The baby bust could also hurt baby boomers. With fewer younger people in the population, for example, there could be reduced future demand for housing, which would depress housing prices and thus make it harder for baby boom homeowners to increase their equity as homeowners who bought before the mid-1970s did.
However, many experts contend, baby boomers have adjusted to their difficult prospects and will continue to do so. USC economist Richard A. Easterlin argued that by continuing to have fewer and later children and more working wives and mothers, baby boomers have more than offset their declining real incomes. He said that while baby boomers' real income per household has declined in the past decade, their per-capita income has not, simply because they have compensated by having smaller families.
But these and other sacrifices, coming amid baby boomers' high expectations, have led to "greater psychological stress" among baby boomers, which in turn could be a reason for higher suicide and divorce rates, Easterlin contended.
Even higher-income yuppies express frustration at how little they are able to save or invest despite their relatively lofty earnings.
"I have a lot more money than my parents had when they were my age . . . but it seems that my parents were able to put away more," said a 28-year-old unmarried Los Angeles attorney making $52,000 a year, far above the average for his age. Despite his high income, he said, he has little left over for savings, cannot afford the down payment on a home and has run up four of his six credit cards to the maximum borrowing limit, factors that partly explain why he did not want to be identified by name.
And, he said, his higher salary has come at the expense of long working hours, sometimes seven days a week, affording him little time to enjoy exotic vacations or other pleasures.
"My parents definitely had a lot more free time to do a bunch of things, like take us kids on trips," he said. "If I had a family right now, I don't see how I could do half of the things they did."
Others echo those frustrations.
"Part of the problem with our generation is that there are so many things around--VCRs, electronics. They weren't as much of a factor when we were growing up," said Pat Gallegos, 33, an independent lighting consultant from Northridge who considers himself among an army of frustrated baby boomers.

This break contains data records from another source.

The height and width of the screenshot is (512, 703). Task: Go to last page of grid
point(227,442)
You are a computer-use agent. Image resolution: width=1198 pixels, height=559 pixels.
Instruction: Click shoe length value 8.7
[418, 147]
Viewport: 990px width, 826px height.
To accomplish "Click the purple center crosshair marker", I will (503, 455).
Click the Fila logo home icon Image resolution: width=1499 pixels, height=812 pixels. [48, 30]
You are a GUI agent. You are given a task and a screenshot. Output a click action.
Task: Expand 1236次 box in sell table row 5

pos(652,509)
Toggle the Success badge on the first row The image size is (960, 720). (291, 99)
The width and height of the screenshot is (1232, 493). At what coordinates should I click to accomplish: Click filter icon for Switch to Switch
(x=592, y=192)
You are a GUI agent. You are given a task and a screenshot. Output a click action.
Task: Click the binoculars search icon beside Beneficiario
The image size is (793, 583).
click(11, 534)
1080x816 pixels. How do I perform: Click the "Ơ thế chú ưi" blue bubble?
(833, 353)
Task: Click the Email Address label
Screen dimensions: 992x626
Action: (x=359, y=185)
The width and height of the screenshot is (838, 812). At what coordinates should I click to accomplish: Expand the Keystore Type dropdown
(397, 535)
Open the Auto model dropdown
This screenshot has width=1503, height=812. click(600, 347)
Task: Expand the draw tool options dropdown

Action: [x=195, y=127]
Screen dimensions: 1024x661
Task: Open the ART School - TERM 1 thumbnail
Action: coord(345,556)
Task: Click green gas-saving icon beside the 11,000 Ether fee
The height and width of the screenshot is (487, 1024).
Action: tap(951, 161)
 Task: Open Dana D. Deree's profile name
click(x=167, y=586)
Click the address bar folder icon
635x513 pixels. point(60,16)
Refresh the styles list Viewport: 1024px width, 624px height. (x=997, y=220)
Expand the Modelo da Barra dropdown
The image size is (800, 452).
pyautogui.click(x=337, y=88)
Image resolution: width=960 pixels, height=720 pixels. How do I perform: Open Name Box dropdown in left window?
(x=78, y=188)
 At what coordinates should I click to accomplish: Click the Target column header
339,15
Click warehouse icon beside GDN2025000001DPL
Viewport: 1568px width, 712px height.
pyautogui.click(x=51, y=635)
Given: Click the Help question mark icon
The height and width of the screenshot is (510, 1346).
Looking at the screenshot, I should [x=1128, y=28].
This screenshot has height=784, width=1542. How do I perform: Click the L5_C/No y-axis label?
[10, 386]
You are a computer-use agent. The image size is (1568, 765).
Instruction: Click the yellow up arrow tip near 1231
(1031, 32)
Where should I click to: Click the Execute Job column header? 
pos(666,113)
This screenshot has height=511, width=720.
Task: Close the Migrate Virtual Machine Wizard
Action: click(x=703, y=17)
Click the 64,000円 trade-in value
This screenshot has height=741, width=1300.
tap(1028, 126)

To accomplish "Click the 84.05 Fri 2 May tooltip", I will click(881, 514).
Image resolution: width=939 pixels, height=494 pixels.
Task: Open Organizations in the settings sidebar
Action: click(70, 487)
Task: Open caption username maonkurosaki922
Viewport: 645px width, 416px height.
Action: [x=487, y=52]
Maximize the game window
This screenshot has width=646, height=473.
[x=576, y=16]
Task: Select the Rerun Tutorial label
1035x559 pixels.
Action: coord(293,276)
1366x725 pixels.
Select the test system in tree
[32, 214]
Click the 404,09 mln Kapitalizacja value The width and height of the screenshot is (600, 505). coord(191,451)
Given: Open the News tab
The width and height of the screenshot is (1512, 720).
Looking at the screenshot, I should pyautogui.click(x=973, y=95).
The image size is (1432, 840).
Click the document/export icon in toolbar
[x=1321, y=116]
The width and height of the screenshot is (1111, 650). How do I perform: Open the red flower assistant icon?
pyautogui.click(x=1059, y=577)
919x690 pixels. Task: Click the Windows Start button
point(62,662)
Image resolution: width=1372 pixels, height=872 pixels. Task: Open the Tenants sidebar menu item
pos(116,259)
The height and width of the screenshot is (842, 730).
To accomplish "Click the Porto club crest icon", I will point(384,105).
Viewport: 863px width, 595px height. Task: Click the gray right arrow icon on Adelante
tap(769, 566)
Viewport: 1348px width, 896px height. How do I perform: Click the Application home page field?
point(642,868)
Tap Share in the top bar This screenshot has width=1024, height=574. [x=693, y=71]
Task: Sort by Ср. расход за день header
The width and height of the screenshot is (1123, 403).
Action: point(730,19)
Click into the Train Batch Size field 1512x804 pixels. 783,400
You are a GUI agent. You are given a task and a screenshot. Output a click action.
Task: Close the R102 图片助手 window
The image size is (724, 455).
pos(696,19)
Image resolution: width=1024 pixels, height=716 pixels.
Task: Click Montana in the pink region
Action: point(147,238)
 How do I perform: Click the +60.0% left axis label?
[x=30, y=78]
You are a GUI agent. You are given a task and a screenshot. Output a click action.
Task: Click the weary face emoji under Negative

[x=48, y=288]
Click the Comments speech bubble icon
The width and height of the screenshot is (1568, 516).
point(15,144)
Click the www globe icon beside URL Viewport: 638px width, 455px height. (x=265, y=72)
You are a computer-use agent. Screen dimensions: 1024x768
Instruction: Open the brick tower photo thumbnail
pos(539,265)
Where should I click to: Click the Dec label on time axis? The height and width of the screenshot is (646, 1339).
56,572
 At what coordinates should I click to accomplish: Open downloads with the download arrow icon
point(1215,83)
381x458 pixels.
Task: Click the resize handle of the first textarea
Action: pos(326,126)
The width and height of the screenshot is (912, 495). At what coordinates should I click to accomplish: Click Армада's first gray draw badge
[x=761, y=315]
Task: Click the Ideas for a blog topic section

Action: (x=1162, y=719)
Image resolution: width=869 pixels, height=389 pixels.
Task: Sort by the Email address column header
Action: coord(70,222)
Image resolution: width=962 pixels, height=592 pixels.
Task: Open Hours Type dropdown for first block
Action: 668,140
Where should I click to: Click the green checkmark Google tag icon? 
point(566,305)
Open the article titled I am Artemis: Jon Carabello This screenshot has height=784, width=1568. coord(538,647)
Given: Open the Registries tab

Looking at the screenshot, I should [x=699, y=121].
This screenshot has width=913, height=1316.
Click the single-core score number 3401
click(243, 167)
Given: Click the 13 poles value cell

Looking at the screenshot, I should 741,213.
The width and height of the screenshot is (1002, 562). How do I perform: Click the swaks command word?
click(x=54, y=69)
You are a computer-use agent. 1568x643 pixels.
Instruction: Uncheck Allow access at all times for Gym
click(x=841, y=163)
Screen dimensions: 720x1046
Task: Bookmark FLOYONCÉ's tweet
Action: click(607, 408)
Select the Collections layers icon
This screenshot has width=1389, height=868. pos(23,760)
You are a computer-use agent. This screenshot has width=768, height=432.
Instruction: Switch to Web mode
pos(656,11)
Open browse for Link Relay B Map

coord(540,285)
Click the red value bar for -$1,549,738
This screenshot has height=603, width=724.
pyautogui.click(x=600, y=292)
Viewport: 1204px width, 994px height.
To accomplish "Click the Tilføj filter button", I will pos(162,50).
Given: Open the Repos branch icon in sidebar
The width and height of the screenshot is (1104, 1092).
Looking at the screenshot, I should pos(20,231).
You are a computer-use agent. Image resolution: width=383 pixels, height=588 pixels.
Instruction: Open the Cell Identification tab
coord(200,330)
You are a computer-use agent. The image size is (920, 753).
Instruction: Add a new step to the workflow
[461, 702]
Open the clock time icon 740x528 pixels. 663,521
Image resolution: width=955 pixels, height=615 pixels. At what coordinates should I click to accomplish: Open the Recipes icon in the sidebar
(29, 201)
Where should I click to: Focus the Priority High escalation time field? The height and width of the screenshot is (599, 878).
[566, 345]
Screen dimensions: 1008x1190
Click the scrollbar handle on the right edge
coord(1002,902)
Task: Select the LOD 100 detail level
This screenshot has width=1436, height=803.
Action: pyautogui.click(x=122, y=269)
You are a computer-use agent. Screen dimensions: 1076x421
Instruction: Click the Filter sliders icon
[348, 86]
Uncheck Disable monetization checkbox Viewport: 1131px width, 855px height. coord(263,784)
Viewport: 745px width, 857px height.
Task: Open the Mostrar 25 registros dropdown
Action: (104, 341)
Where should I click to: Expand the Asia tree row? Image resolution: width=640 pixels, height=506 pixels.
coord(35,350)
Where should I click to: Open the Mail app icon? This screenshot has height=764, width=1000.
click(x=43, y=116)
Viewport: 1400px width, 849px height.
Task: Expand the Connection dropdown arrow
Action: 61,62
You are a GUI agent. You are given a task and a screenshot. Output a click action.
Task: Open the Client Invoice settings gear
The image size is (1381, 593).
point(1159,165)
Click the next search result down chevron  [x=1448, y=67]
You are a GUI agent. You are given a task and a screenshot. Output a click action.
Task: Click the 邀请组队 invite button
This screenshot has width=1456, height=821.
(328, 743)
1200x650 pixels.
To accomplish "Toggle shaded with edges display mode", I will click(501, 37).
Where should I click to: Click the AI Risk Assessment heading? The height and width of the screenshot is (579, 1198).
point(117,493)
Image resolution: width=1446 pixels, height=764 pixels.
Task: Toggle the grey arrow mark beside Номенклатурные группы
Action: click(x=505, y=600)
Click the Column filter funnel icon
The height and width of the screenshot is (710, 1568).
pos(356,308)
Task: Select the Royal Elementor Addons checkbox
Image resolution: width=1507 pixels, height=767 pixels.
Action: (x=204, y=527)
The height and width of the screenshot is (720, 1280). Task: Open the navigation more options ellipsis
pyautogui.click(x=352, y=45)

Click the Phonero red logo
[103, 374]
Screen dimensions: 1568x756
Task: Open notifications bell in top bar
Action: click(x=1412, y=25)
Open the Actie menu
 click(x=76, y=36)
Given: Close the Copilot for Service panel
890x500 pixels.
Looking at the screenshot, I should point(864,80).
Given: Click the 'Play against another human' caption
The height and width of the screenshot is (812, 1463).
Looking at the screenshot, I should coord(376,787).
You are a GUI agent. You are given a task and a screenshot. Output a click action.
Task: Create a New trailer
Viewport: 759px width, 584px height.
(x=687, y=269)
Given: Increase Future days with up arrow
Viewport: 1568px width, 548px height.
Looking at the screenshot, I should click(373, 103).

"We're supposed to be part of the yuppie baby boom generation; we're certainly supposed to be able to easily afford these things, but the reality is that it (the good life) is not as easily accessible as one would think," he said. "My parents weren't well off, but there always was enough to go around for us six kids."
Gallegos, who started his own business after being laid off from a $25,000-a-year job at Walt Disney Productions, finds that building a nest egg has been difficult.
"We realize the necessity of it, but there's just not any extra money available right now." Any extra money he gets, he said, he tends to put "into a new brochure, flyer, trips to see clients" or other things for his fledgling business.
Makes Heavy Sacrifices
Harry Rahman, 38, an engineering project coordinator at Hughes Aircraft who makes about $23,000 a year, said he has sacrificed heavily to make ends meet for himself, his wife and three children.
"We don't go out at all. Our big splurge was buying a VCR. That was our Christmas gift to the whole family."